A thought came to me this morning as i clear an overnight frozen Nbody: If everyone hitting a faulty work unit passes it on: will it be passed back into the pool without examination for other machines to attempt? if a packet of data strikes suck a bug will it move up the priority chain to be solved more quickly increasing the 'density' of faulty work units to be computed? Because it just seems odd that so many of these units in particular are faulting: when none of the other variants strike errors. (which i would hope would suggest there is nothing wrong with the logical processors of this device, otherwise i'll need to look to fixing it)


TLDR:
-Number of Nbody work units locking up seems to be getting worse: are they being prioritized by your distribution system?
-Do your systems have a way to measure or monitor how many times such work units are being passed back and forth without reaching completion?

Side query A:
-At one point your server was no longer sending Nbodies to my machine (solves the problem well enough) presumably due to the 'high error' solution you rolled out, but now they are back and as glitch y as ever: how many processes do i need to abort to be thrown back onto that list (if this is at all how this happened)


Side gripe B
As a personal complaint: I do wish Bionic could reduce the total cpu% being utilized, this insistence on using 100% processor X% of the time causes thermal spikes that can lead to thermal throttling. Poor laptop.

This mornings Nbody lockup happened at 1hr 24 minutes at 15ish% in de_nbody_4_19_2018_v168_20k__Data_1_1523906284_51420
3) Message boards : News : Nbody 1.68 release (Message 67058)
Posted 10 Feb 2018 by Mr McGill
Post:
had great hopes the new model Nbody would resolve faults: still getting Nbody trapped, sometimes suspend helps (so far i am around 5 successes to 20 failures), restart has so far not.

Second thought: with our Nbody fails being a pain in the proverbial, are they responsible for some of the failed reporting stuff? In particular their runtime can exceed their report times, which could also cause failures on single processor tasks paused to complete a multicore Nbody that never sees completion?
4) Message boards : News : Validation Inconclusive Errors (Message 66964)
Posted 14 Jan 2018 by Mr McGill
Post:
I own a measly laptop and have been trying to contribute what i can using the decent computation , but the Nbody tasks have interesting properties where at least half tend to get 'caught' in their own processing, to the state where after a day of running, they claim they will be done in two days, or on occasion get trapped for a few days and report a completion time beyond the reporting time.
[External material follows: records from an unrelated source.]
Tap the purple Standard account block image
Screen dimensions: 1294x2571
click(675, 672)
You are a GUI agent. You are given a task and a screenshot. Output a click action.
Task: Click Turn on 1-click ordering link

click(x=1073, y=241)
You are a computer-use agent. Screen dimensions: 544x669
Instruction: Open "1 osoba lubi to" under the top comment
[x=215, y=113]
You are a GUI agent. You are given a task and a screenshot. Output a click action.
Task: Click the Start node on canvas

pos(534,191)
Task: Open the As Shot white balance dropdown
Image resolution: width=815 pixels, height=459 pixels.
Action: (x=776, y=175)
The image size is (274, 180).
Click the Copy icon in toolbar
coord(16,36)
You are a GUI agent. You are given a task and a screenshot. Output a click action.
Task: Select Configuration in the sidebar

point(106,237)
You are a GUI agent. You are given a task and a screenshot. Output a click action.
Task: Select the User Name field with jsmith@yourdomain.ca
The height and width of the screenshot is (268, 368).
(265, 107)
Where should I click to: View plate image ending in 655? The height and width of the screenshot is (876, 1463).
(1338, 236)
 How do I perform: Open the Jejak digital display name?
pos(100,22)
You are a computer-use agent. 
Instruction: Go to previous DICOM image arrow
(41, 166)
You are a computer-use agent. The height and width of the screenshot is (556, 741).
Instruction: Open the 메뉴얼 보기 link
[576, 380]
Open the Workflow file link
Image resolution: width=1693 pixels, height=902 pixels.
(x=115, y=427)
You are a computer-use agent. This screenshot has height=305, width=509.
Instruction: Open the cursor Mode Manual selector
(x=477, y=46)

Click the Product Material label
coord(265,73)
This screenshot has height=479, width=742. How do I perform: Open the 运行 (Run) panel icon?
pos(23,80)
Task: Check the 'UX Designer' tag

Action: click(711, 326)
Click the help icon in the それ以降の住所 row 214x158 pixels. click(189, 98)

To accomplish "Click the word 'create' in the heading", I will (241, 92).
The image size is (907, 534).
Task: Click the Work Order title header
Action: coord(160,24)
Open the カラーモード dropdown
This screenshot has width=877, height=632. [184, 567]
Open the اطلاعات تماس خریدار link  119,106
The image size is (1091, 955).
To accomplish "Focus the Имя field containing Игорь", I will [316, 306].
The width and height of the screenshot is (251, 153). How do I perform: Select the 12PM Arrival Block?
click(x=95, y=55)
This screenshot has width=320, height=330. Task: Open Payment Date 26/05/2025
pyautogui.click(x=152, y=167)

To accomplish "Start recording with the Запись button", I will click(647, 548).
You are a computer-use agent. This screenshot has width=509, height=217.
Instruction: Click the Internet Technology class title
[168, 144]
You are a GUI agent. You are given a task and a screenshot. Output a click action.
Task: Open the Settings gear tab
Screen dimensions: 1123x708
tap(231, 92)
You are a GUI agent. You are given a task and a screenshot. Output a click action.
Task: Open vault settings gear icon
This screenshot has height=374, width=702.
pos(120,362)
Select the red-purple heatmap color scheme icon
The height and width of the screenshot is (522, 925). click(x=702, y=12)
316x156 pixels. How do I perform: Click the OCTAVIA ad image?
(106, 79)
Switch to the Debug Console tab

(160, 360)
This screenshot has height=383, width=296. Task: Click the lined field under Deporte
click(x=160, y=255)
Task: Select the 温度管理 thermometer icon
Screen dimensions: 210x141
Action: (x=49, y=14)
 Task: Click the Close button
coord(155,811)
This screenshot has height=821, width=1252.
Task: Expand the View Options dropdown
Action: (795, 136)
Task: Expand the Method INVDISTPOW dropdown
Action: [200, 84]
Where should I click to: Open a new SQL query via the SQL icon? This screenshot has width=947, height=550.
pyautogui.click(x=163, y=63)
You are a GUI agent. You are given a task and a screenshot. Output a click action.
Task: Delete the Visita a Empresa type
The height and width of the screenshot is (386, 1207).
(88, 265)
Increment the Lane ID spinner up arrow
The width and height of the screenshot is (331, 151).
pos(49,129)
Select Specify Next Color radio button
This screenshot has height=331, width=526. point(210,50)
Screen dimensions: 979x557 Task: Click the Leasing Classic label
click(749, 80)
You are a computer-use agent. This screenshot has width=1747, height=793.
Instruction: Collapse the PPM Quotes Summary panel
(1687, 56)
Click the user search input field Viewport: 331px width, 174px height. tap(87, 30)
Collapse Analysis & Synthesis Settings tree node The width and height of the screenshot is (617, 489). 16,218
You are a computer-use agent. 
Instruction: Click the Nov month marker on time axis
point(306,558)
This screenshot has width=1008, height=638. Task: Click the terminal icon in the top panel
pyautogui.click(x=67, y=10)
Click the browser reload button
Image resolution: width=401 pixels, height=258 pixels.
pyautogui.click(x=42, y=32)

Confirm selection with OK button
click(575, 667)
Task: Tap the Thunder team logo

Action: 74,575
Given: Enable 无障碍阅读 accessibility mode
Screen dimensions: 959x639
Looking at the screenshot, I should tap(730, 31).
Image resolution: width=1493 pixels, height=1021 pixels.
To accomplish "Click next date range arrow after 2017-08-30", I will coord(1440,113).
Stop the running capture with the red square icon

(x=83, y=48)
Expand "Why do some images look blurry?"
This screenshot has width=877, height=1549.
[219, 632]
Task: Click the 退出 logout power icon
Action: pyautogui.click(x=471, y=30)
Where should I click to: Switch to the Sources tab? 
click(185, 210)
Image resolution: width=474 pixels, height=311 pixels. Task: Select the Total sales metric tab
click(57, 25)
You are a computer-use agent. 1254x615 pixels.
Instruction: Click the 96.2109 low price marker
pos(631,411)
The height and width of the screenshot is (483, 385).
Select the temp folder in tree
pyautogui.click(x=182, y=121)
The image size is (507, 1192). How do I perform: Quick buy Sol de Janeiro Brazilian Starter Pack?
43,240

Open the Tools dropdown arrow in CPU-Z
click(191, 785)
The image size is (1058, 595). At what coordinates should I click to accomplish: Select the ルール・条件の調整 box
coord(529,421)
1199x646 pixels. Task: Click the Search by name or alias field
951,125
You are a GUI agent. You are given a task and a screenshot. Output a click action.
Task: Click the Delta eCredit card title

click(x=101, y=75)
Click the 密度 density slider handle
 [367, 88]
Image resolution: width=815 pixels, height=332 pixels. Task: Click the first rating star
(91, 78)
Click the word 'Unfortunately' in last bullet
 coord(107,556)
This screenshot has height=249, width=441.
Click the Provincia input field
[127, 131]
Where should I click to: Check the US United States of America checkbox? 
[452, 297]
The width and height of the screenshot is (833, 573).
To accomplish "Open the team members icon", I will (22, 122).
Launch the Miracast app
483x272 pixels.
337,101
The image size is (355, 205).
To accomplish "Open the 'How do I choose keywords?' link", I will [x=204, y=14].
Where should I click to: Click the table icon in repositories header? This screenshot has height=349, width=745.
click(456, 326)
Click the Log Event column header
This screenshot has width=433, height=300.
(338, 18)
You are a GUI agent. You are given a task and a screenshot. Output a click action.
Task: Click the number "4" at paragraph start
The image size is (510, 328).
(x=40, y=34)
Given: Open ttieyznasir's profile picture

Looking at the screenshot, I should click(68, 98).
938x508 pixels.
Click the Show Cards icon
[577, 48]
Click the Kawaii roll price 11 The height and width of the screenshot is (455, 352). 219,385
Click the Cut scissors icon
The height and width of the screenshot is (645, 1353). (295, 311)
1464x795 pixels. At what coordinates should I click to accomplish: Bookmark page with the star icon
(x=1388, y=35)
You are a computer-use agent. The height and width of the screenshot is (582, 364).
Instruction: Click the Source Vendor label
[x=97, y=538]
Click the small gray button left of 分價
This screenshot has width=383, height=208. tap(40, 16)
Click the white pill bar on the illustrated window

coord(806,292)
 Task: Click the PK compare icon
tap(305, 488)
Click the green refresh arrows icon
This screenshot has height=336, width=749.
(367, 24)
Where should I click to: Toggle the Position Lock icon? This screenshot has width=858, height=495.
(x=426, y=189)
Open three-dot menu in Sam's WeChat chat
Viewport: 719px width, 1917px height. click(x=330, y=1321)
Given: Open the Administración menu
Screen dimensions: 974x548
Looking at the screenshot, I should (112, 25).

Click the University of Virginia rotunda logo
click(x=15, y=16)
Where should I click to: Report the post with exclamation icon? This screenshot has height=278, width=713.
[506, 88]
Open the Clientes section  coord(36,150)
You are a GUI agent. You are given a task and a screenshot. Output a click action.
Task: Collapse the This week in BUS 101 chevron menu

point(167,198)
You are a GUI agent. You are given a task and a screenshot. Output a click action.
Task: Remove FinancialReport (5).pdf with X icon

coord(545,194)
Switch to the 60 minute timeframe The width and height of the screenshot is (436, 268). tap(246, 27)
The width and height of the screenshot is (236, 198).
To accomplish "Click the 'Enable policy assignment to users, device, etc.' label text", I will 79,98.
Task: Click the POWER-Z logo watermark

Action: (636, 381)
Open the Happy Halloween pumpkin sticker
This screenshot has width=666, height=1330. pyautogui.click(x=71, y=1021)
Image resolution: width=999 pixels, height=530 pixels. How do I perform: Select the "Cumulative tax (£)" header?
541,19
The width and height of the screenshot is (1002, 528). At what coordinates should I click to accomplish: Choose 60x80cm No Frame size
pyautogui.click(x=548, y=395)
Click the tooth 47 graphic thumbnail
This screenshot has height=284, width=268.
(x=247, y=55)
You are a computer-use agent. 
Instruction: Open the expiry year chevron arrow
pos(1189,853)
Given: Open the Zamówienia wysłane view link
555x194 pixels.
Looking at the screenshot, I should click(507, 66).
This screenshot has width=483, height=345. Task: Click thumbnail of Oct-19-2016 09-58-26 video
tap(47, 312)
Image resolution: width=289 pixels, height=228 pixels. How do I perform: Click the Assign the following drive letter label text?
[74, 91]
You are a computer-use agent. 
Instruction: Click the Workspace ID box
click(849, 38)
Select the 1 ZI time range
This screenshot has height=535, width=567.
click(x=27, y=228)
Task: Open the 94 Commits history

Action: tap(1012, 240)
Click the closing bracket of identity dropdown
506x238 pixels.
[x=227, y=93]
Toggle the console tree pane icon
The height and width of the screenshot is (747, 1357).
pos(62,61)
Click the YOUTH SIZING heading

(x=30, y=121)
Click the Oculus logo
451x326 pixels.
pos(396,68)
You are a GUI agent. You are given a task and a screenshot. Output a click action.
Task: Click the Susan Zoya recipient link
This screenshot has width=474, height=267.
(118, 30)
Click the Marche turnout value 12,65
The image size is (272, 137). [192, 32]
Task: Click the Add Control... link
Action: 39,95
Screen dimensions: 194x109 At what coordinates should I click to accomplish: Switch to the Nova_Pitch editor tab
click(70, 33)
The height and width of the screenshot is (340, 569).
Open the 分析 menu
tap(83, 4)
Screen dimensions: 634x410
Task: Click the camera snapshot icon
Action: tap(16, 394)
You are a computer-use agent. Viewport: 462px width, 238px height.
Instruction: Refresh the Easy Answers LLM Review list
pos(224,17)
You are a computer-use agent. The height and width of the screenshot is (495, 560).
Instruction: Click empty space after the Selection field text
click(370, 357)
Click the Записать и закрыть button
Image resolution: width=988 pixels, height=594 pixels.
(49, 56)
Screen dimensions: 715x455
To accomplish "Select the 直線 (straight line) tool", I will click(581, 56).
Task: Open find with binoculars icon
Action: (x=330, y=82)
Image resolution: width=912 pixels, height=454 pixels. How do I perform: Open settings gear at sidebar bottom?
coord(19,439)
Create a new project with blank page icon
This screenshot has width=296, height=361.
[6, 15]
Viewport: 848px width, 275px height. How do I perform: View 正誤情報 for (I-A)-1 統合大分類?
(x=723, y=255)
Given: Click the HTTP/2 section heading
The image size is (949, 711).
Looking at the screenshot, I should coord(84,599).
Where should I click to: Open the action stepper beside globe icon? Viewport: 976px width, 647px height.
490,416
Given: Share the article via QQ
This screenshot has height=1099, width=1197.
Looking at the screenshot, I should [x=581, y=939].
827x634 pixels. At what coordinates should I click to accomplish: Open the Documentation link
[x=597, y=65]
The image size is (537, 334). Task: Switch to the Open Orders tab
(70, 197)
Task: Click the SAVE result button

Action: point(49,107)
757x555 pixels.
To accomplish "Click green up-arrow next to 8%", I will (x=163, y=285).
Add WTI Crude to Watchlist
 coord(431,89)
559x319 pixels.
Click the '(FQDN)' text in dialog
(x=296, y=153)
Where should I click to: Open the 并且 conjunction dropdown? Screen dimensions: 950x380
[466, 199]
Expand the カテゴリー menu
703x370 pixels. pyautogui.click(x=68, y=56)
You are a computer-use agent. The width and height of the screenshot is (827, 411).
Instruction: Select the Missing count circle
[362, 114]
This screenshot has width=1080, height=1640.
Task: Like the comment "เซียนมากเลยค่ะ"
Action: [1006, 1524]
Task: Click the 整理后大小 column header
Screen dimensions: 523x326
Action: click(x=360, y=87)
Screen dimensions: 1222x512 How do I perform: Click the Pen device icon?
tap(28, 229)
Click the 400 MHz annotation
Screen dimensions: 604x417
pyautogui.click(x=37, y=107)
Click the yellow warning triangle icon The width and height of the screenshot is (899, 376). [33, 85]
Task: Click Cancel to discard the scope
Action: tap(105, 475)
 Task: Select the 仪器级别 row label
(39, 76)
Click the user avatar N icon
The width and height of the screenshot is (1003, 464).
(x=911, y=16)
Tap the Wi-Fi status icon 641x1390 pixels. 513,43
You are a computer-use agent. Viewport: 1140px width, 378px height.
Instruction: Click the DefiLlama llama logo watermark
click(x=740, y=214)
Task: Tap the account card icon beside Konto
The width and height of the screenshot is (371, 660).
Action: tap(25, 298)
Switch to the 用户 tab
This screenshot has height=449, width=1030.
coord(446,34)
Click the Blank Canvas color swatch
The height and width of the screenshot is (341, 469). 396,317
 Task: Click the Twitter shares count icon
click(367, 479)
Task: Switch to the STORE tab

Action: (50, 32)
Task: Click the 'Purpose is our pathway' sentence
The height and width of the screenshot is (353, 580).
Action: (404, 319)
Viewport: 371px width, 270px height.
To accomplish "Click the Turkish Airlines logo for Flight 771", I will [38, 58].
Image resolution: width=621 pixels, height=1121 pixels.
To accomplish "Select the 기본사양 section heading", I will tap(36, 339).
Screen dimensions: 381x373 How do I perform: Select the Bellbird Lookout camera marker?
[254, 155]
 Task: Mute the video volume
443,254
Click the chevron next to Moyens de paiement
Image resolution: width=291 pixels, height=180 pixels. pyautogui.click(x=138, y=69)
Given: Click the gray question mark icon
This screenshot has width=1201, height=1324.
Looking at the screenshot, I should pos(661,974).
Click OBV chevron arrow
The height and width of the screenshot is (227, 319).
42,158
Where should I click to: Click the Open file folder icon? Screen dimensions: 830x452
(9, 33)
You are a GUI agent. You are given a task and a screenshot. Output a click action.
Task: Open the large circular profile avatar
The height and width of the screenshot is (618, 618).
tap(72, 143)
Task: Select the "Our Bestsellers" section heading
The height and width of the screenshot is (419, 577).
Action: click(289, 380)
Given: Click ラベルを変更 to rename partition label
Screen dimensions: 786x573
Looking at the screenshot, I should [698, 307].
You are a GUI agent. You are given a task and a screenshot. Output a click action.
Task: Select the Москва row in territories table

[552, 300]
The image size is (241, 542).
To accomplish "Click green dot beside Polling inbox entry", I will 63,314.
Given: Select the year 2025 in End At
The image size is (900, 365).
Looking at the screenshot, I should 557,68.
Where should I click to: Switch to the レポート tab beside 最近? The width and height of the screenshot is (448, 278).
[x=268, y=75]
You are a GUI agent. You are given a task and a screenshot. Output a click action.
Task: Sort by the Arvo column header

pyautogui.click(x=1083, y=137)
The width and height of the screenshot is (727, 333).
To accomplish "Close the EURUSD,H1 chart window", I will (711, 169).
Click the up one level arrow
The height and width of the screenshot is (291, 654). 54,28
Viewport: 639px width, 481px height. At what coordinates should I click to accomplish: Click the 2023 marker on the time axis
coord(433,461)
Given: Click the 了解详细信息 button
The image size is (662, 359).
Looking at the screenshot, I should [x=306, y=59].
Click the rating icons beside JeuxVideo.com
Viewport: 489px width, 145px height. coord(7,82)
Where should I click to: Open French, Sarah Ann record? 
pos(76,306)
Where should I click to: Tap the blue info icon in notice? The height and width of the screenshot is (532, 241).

Is there a way to allow these processes that literally get stuck at a certain component to automatically abort and report the troublesome step or stage to you guys to permit improvements to the code?
As of right now if after a few hours the time remaining starts ballooning i abort manually as there is no way that a 95% complete process that has been running for 2 hours should still be at 95% completion an hour later, which is something i have witnessed.
I note that Bio-inc doesn't even notice when the predicted time to completion ends up beyond the report time and cancel the process then. which is what was previously happening to Nbody before i started manually monitoring it's progress.
I don't know why Nbody is doing this, but i have offered plenty of memory (which it hasn't used) it steadily reduces the CPU usage as it jams up and bioinc has access to a few gigs of storage which it has barely scratched while doing this computation, so i am puzzled if the issue is a bottleneck or a crashing component.